O Flamengo passou a envolver-se frequentemente em polêmicas de arbitragem, em especial após o advento da geringonça tecnológica do VAR, golpe malandro de manobrar resultados aplicando uma ideia de suposta neutralidade via computadores.
O VAR tem tirado a nobreza dos grandes juízes ladrões, cuja rapinagem conferia um plus de humanidade ao jogo, considerando a sagacidade como algo próprio da natureza desta espécie em franco processo de extinção via pandemia.
Neste confronto de dois gigantes, ali coladinhos na tabela, emerge, no entanto, o outro polo da grandeza humana, a capacidade de desenvolver virtudes e inclinação natural pela empatia – sentimento de colocar-se no lugar do outro.
Para um povo acostumado a apanhar no lombo desde a colonização madrasta de Lisboa (sem livros, sem escolas, sem gráfica, sem imprensa), as manifestações espontâneas e sinceras de treinador, presidente e jogador soam como se fosse algo de outro mundo.
Primeiro, o combatido afro-brasileiro Roger, cujo esforço em alertar para o absurdo de contribuir o futebol com a expansão da pandemia, encontrou ouvidos moucos da sociedade civil, afinal, “morra quem morrer”, valem os três pontos.

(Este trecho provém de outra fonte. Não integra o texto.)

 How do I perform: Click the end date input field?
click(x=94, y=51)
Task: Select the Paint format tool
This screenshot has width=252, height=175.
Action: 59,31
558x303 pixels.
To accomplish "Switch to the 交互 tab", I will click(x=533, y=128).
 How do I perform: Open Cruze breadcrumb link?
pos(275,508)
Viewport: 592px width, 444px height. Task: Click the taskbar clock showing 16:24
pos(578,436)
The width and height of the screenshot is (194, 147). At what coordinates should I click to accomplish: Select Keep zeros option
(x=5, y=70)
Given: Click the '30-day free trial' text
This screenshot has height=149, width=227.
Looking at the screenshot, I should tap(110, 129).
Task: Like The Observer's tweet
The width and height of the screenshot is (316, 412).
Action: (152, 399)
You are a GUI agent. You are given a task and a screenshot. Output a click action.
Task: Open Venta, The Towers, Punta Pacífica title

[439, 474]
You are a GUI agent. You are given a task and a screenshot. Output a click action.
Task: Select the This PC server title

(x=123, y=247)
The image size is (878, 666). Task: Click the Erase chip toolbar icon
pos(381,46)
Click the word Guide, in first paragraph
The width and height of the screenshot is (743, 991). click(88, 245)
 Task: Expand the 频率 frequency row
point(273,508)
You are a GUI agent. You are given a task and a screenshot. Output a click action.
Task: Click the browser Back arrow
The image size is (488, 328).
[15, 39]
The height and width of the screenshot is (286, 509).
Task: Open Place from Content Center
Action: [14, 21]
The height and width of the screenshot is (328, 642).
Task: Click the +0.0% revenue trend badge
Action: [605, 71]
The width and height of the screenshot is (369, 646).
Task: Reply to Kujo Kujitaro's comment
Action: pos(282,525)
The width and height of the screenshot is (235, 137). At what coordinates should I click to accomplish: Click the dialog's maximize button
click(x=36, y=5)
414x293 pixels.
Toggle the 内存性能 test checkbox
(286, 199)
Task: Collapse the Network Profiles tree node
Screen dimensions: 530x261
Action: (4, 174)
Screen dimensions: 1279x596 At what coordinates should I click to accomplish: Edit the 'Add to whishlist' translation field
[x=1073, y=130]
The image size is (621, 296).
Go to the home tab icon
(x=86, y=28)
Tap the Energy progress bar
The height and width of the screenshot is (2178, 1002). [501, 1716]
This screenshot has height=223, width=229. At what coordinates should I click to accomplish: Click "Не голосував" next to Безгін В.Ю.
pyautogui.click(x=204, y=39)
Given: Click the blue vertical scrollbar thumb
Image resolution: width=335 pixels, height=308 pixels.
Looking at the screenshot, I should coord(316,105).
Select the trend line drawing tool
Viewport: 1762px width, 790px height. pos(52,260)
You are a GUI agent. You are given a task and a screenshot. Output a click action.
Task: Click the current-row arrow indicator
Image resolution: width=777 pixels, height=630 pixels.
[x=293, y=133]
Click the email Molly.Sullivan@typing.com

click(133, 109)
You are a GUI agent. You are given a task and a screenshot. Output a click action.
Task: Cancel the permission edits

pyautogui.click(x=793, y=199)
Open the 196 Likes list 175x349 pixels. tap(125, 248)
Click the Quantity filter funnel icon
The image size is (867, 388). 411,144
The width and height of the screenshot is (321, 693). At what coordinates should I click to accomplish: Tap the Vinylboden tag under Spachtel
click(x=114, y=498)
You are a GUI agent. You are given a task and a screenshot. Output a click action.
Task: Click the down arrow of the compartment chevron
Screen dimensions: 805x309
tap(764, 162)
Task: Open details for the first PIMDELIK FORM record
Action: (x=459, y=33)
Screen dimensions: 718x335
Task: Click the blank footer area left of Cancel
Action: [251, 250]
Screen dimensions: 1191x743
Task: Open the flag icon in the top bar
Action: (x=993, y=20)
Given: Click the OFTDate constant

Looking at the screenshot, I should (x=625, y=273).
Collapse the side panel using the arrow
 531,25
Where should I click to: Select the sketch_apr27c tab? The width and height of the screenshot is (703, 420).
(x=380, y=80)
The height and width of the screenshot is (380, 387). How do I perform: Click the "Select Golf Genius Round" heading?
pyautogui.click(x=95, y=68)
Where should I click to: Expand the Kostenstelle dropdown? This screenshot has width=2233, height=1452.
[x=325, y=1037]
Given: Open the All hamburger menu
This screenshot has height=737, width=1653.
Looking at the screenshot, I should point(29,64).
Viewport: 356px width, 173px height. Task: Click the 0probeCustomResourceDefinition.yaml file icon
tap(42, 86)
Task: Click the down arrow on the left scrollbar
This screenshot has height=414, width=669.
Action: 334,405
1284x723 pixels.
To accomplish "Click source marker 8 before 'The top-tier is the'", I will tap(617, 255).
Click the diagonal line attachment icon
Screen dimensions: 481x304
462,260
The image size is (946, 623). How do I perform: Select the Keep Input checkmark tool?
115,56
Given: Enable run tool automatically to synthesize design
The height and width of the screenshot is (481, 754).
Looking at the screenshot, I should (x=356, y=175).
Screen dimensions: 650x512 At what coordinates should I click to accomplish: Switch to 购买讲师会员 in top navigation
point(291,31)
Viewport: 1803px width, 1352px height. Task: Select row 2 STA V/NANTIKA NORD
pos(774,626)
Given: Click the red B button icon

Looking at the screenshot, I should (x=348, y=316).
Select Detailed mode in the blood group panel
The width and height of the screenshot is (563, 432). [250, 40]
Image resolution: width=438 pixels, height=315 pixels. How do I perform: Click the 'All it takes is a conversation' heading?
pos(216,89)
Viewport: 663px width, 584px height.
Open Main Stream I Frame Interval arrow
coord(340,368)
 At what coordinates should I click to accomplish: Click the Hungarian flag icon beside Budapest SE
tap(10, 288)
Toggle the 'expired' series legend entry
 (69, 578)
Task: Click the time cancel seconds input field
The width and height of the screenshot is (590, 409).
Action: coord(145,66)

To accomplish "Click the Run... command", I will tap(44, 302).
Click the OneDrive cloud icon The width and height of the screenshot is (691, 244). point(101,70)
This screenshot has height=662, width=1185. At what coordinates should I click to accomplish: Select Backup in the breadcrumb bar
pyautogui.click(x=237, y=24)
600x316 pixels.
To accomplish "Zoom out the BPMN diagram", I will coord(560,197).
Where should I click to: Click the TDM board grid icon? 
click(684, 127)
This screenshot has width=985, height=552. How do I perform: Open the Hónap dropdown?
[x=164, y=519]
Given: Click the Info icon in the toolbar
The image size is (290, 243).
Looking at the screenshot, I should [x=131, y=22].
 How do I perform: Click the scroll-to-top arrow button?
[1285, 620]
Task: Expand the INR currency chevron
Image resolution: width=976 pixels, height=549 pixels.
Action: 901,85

Em seguida, coincidentemente, o treinador, verdadeiro professor deste lugarejo Brasilis, passou a levar bordoadas seguidas por quem teria a missão, pela pena ou pela voz, de zelar pela cidadania e denunciar os mal-feitos do Poder.
Mostrou Roger compromisso com valor honestidade, ao delatar a forma física de Marco Antônio, tomando como premissa a necessidade de educar com rigor, sob pena de não funcionar a correção no comportamento do atleta.
Retruca, então, o jogador, da melhor forma possível, mostrando ter aprendido a lição, ao marcar o golaço de empate diante do Palestra, no jogo mais recente. Abraçam-se e cumprimentam-se os dois, em evidente demonstração de compreensão mútua dos erros.
Em seguida, para completar a festa das virtudes, dirige-se o presidente à grande massa tricolor e adjacentes, em dez itens distribuídos em plataforma digital, abrindo totalmente o jogo, como jamais se teve notícia desde o reveillón de 1931.
Em nova lição de ágora, praça onde os gregos exercitavam a democracia participativa, o Bahia nos alegra, estimulando o sonho de trocar o Palácio do Planalto pela Cidade Tricolor, considerando Bellintani, o melhor presidente para o país hoje.
A torcida não estará presente, mas estas ocorrências relacionando o Bahia aos melhores valores o colocam acima, bem acima do status de clube, avançando para as dimensões da política e da ética do bom convívio.
Marco Antônio, Roger e o presidente nos ofereceram belíssima aula de como podemos combinar perspectivas em triangulação premonitária de uma vitória sobre o time flamidiático hoje.
Paulo Leandro é jornalista e professor doutor em Cultura e Sociedade.